Expression of Nogo-A on the new born retinal ganglion cells and their axons of mouse embryos / 解剖学报

ABSTRACT

Objective To investigate the expression of Nogo-A in the retinal ganglion cells (RGCs) and their axons of mouse embryos and its time course changes. Methods Sections of retinofugal pathway of C57 mouse embryos at different developmental stages were immunostained with Nogo-A specific antibody and observed by a confocal microscopy. The identity of Nogo-A positive cells was partially revealed by double-staining together with Tuj-1. Results At the early stage of E12, Nogo-A was densely expressed in some radially-orientated cells in retina. The immunopositive signals appeared in the cytoplasm, on the cell membrane and axons.
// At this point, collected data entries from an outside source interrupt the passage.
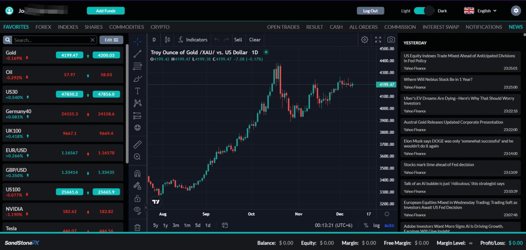Switch to the CRYPTO tab

pyautogui.click(x=160, y=27)
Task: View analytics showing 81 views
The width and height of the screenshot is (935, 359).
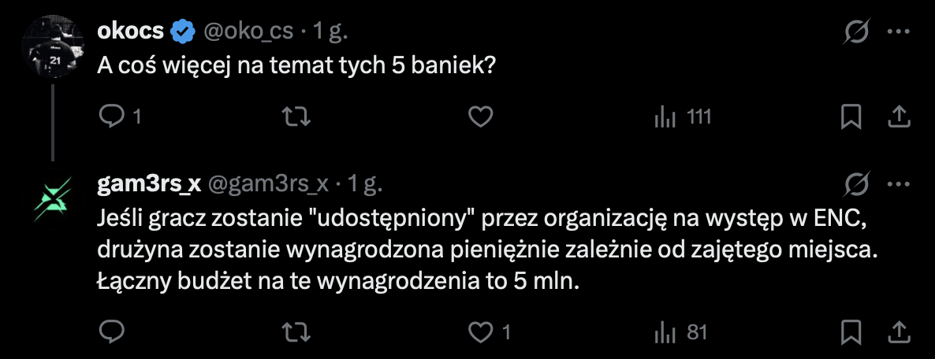Action: click(681, 332)
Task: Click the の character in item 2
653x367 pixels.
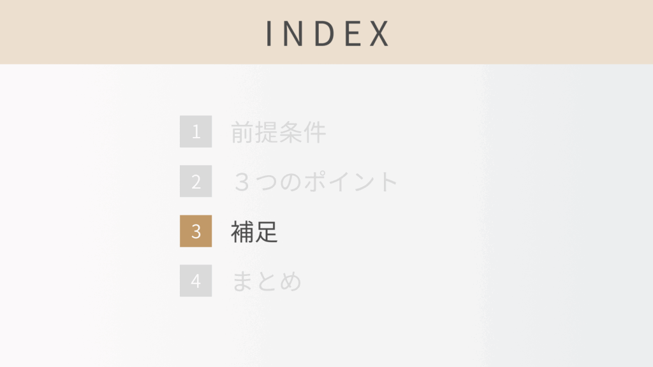Action: pyautogui.click(x=290, y=182)
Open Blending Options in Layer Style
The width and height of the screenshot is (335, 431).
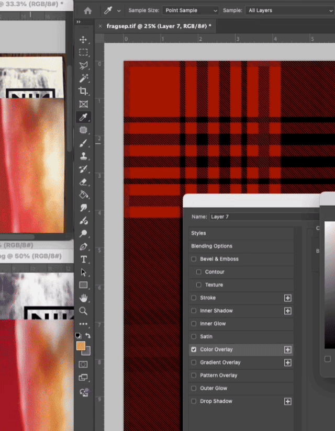coord(211,246)
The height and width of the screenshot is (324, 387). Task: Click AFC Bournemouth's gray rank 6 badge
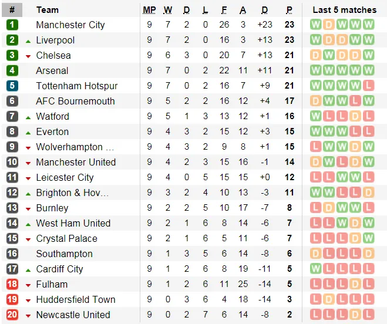point(12,101)
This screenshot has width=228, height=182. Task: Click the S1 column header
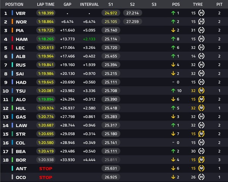pos(111,4)
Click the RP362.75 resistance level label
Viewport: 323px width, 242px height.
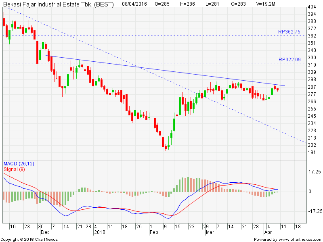point(289,31)
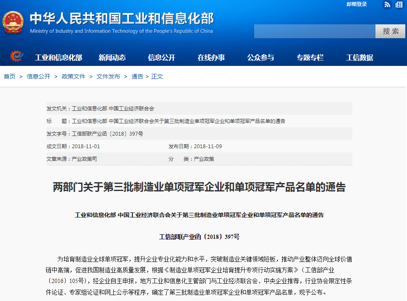The image size is (407, 301).
Task: Click 工信数据 in the navigation bar
Action: point(359,58)
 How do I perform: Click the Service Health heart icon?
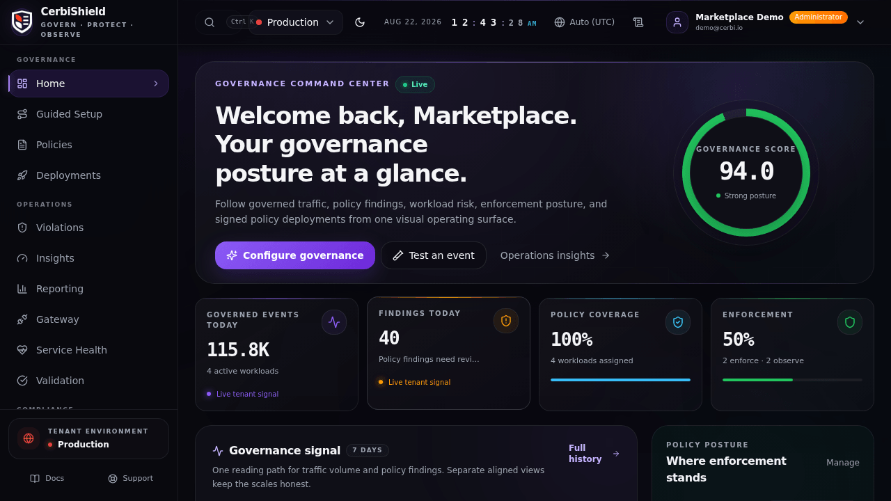[x=22, y=350]
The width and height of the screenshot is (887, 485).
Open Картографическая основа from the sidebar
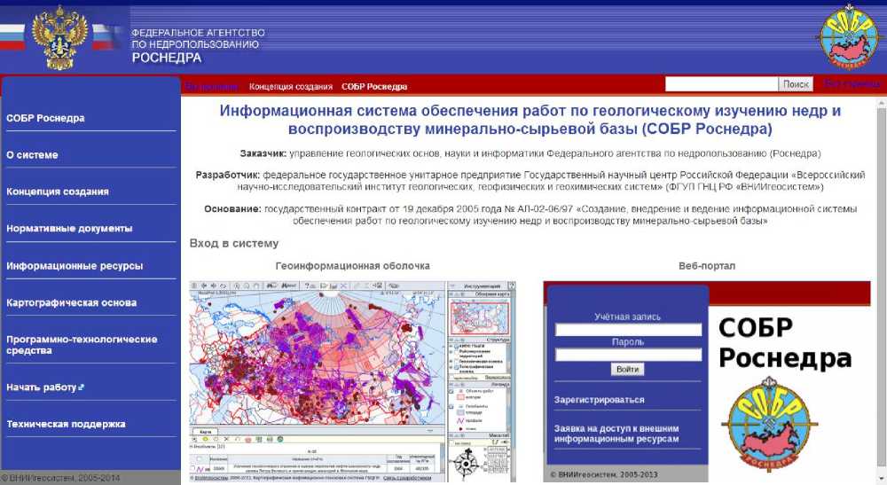(71, 302)
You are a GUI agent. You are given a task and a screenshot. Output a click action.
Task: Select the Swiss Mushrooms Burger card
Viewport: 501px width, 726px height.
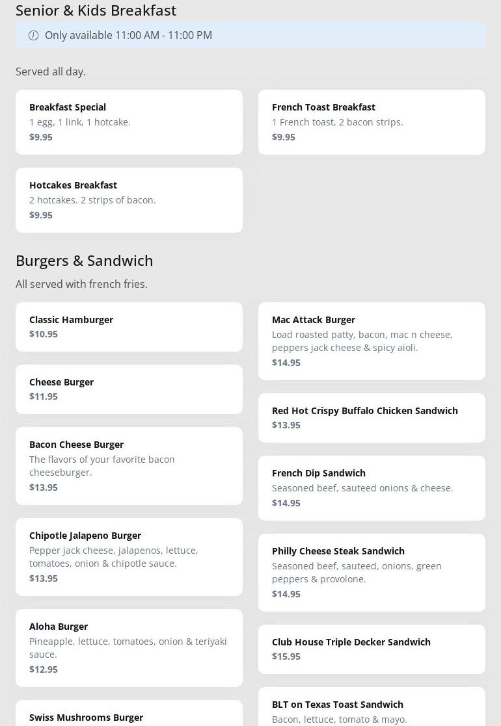129,715
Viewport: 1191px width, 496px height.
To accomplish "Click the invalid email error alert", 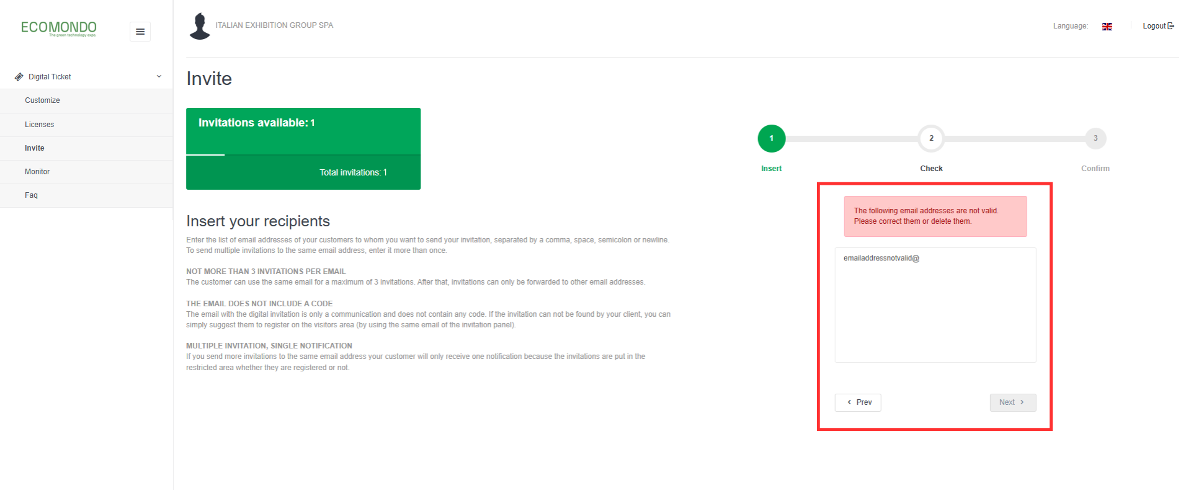I will (935, 216).
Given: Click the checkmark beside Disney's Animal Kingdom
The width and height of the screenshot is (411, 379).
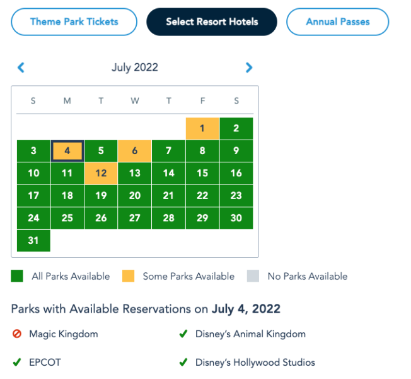Looking at the screenshot, I should coord(183,334).
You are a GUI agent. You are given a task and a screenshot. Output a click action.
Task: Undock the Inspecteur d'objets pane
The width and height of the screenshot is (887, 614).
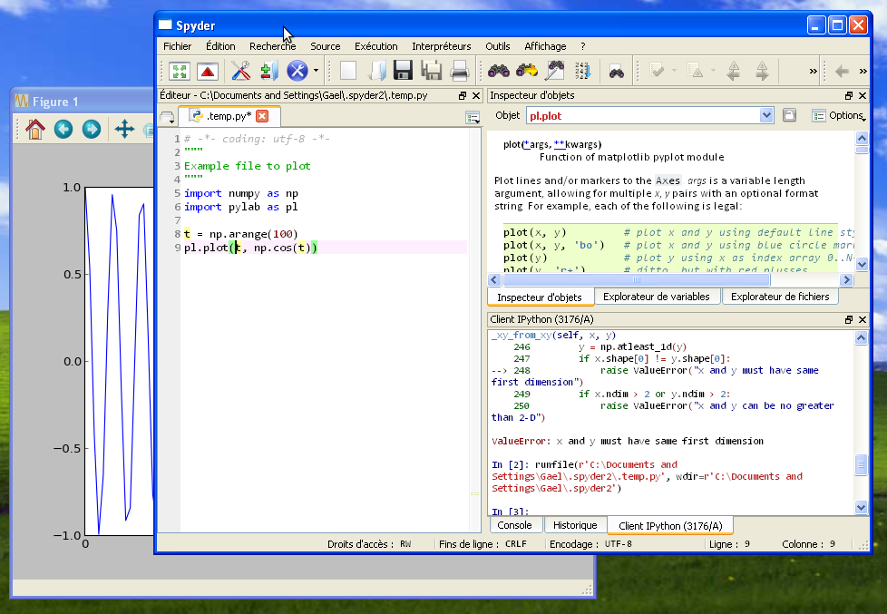pyautogui.click(x=849, y=95)
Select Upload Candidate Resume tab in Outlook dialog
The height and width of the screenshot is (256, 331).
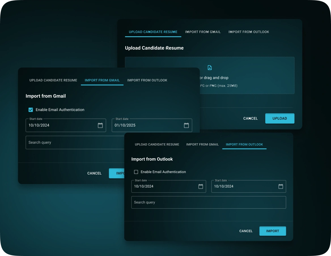pyautogui.click(x=157, y=144)
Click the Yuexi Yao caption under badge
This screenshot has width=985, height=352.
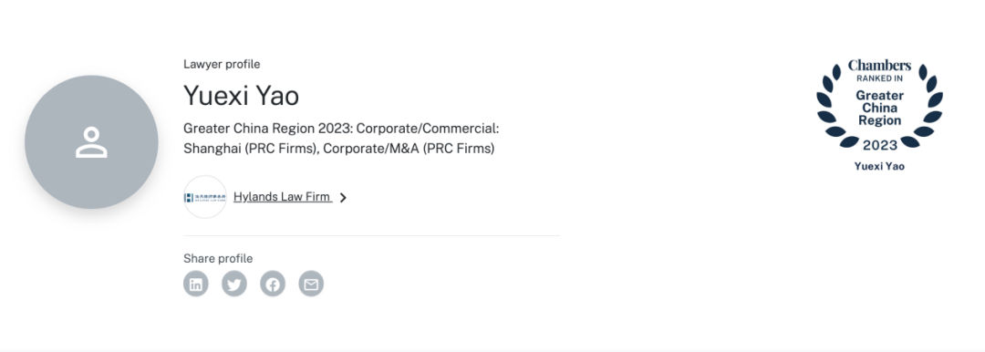879,167
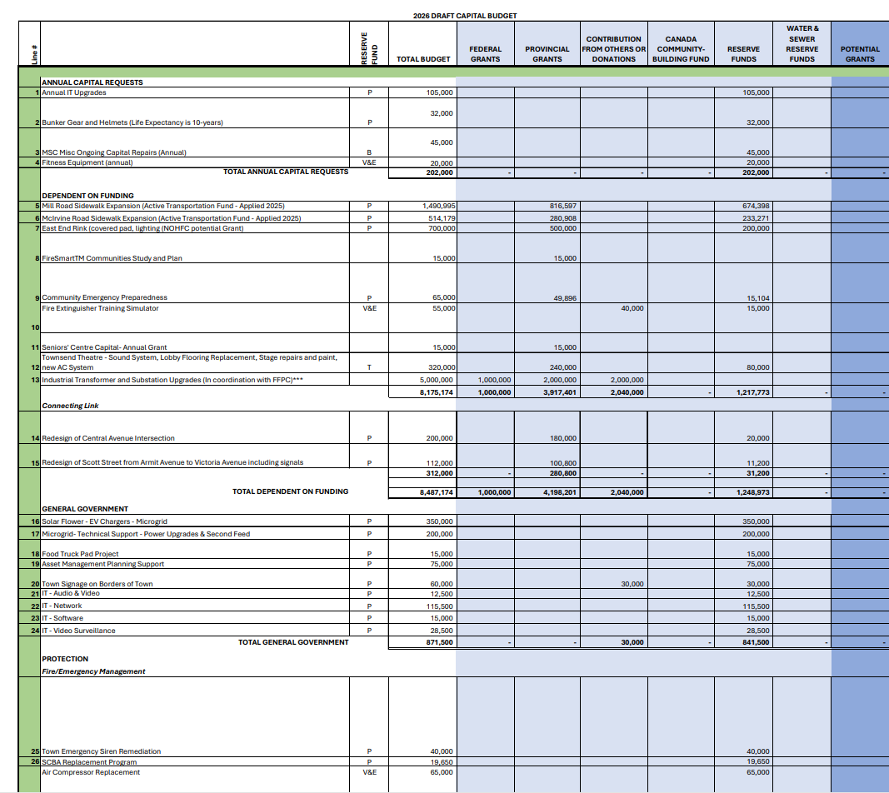
Task: Select the "Bunker Gear and Helmets" cell
Action: point(132,122)
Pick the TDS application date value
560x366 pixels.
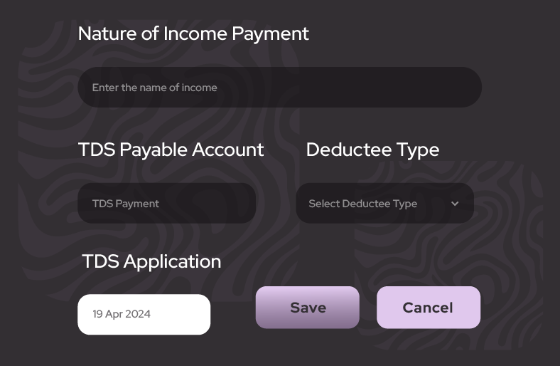[x=122, y=314]
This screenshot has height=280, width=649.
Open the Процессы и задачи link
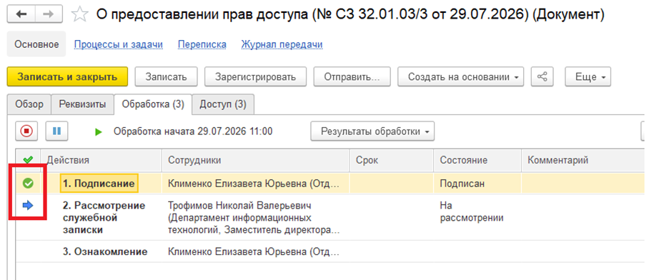point(118,45)
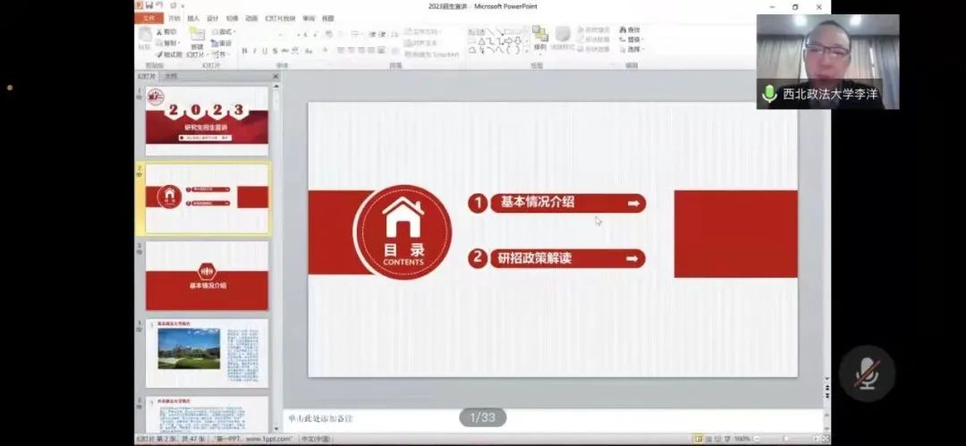Click the Cut scissors icon
The image size is (966, 446).
168,31
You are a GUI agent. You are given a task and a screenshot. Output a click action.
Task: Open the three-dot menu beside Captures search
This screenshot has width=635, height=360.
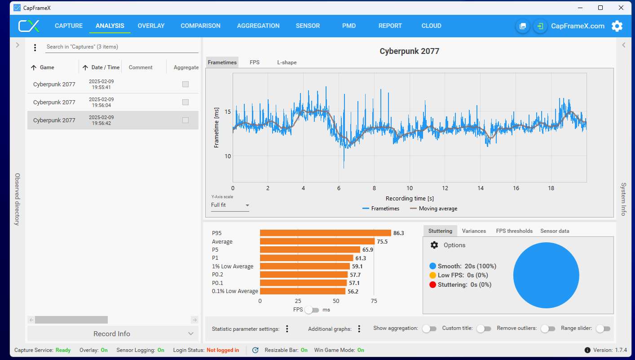pyautogui.click(x=35, y=47)
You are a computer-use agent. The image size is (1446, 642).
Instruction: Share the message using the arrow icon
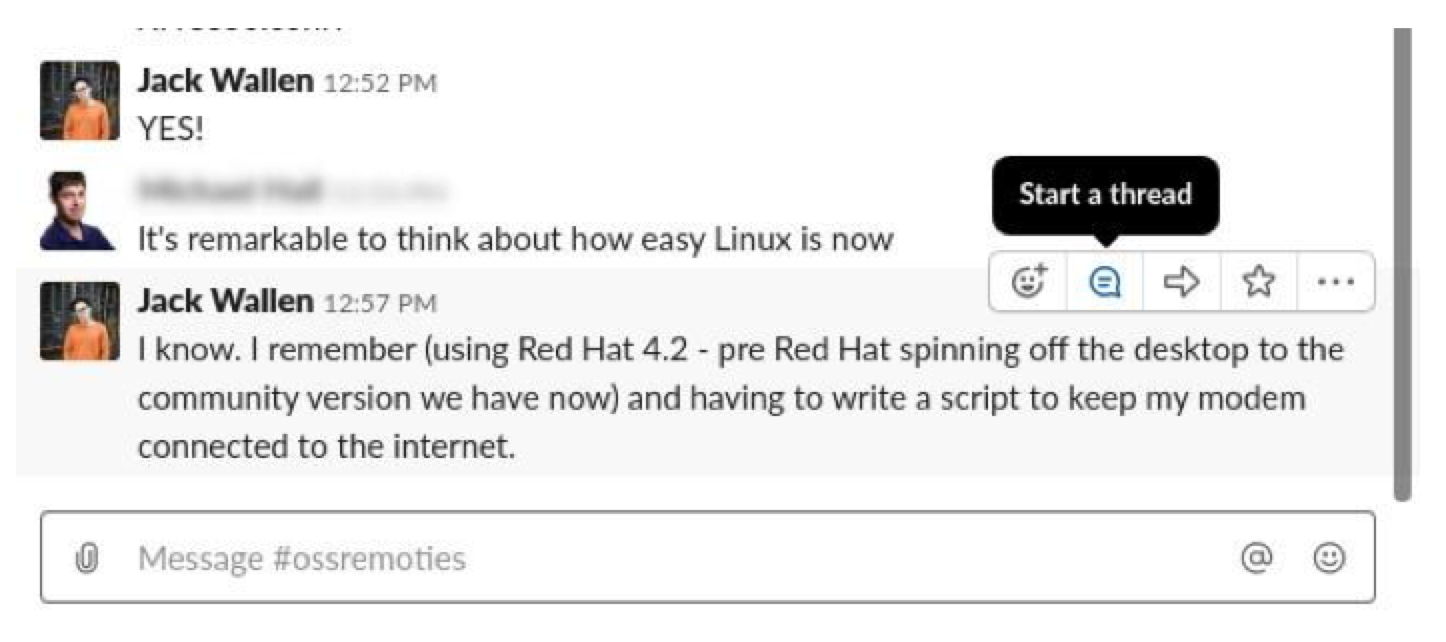[1181, 283]
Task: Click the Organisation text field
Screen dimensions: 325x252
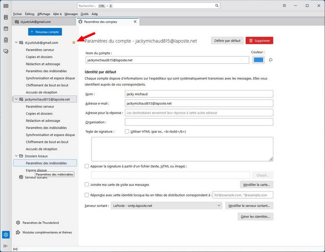Action: (199, 122)
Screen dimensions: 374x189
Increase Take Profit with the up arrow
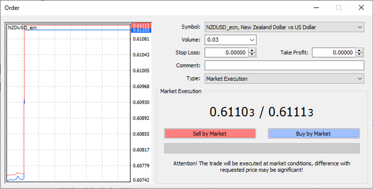pos(359,51)
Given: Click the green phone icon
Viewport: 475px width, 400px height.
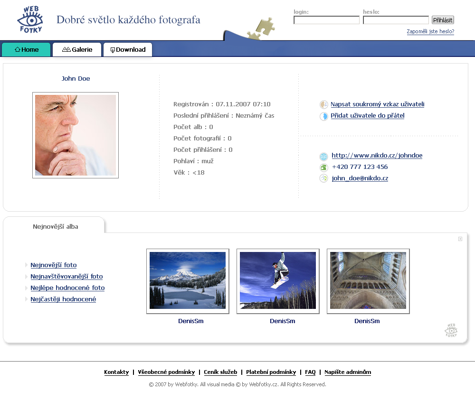Looking at the screenshot, I should 324,167.
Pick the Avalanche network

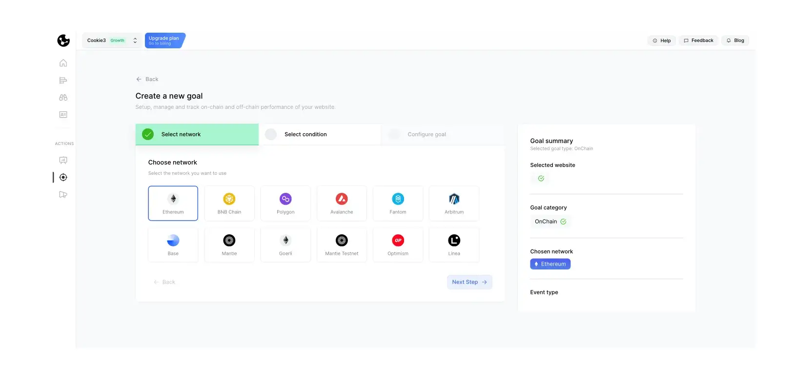tap(342, 204)
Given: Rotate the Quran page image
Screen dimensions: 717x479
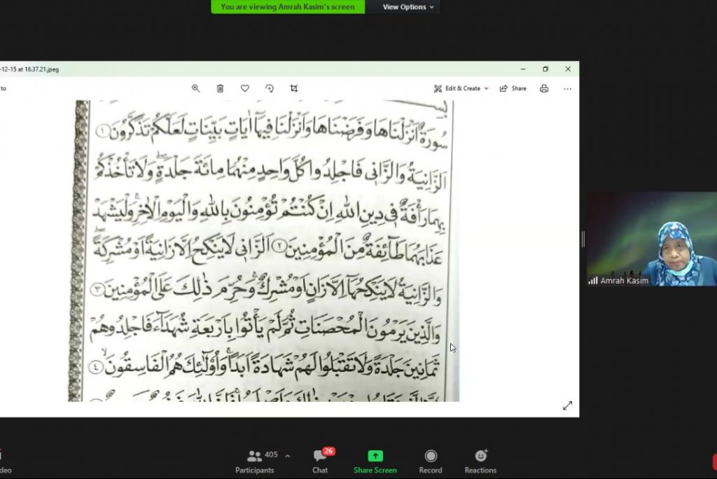Looking at the screenshot, I should pyautogui.click(x=270, y=88).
The double-labeling together with Tuj-1, a neuronal marker, showed that nearly all the RGCs and their axons expressed Nogo-A protein. At the later stage of E13, the number of Nogo-A positive neurons in retina decreased dramatically. And those Nogo-A positive RGCs were specifically located in the ventricular part and the ciliary margin zone of the retina. At this stage, only a very few axons maintained their Nogo-A expression in the fiber layer of the retina, while most lost their Nogo-A distribution. When most RGCs had fully differentiated at E15, there was no detectable Nogo-A immunopositive staining in the retina and only a few retinal fibers were Nogo-A immunopositive. The similar expression patterns of Nogo-A was found in a few axons along the optic disc, optic stalk, optic chiasm and optic tract. Worthy of note, the retinal axons with Nogo-A distribution in the optic tract were exclusively found in the superficial area, where the newly-arrived axons were traveling through during development. Conclusion The expression pattern and its time course change suggested that Nogo-A was an important protein expressed by the newly differentiated RGC neurons and their projecting axons, whilst the mature RGCs down-regulated their expression. Nogo-A in the new born RGCs might play some cell-intrinsic roles such as decreasing axon branching in vivo.